Like mother, like father, and like daughter, all three were born prematurely and cared for in the same NICU at Utah Valley Hospital by the same doctor.
Intermountain Healthcare’s Dr. Stephen Minton, the chief of neonatology at Utah Valley Hospital, has watched over more than 34,000 babies over the last 40 years when he opened the nursery in 1979.
Candace Bird was diagnosed with preeclampsia and was going into liver and kidney failure. Her obstetrician decided to take the baby early to protect Candace’s health. After a high-risk pregnancy and intense delivery, the Birds are grateful to have Wendy in their arms.
Candace Bird said the first time she saw her daughter’s face after the nurses removed all the tubes was amazing. “The most beautiful thing I’ve ever seen,” she said.
Some might call their story a coincidence, but Minton said there’s more to it.
“We have more information that this is a genetic disease,” he said. “If a mother has a preterm baby, they are much more likely to have another preterm baby.”
Minton also said that if the family has a history of preterm labor, “then the girls are more likely to have preterm babies, and their daughters are more likely to have preterm babies.”

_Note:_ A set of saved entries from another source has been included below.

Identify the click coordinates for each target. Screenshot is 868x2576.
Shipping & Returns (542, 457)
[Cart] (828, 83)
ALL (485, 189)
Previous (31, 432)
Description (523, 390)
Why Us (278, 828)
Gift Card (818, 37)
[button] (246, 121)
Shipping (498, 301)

However, Minton explained 50 percent of the time, doctors have no idea why a baby was delivered preterm. He said it’s challenging to fix a problem, “if you’re not sure what the cause of the issue really is.”
But Minton said technology has helped the medical community make significant progress in delivering “babies who used to die inside moms before viability,” and in delivering early preterm babies as late-term or term babies.
Additionally, Minton referenced a recent landmark project published by 23andMe and researchers around the world identifying six genes that have an increased incidence of causing mothers to deliver preterm. Minton said he hopes this allows medical professionals to start preventing preterm labor.
While genetics is likely the reason Wendy Bird came early, Minton said there are other contributing factors you can control like a healthy diet and regular exercise. “Especially when you’re taking care of two — you and the baby. They’re really, really important issues,” he emphasized.
For now, the Birds are enjoying time with their little baby girl at home.
“It’s life-changing,” JT Bird said. “It was probably the coolest thing in my life,” Candace Bird added.
Minton also encourages pregnant mothers to stay on top of infections which could induce early labor. He said very young women and older women, and mothers to multiples are more likely to give birth prematurely.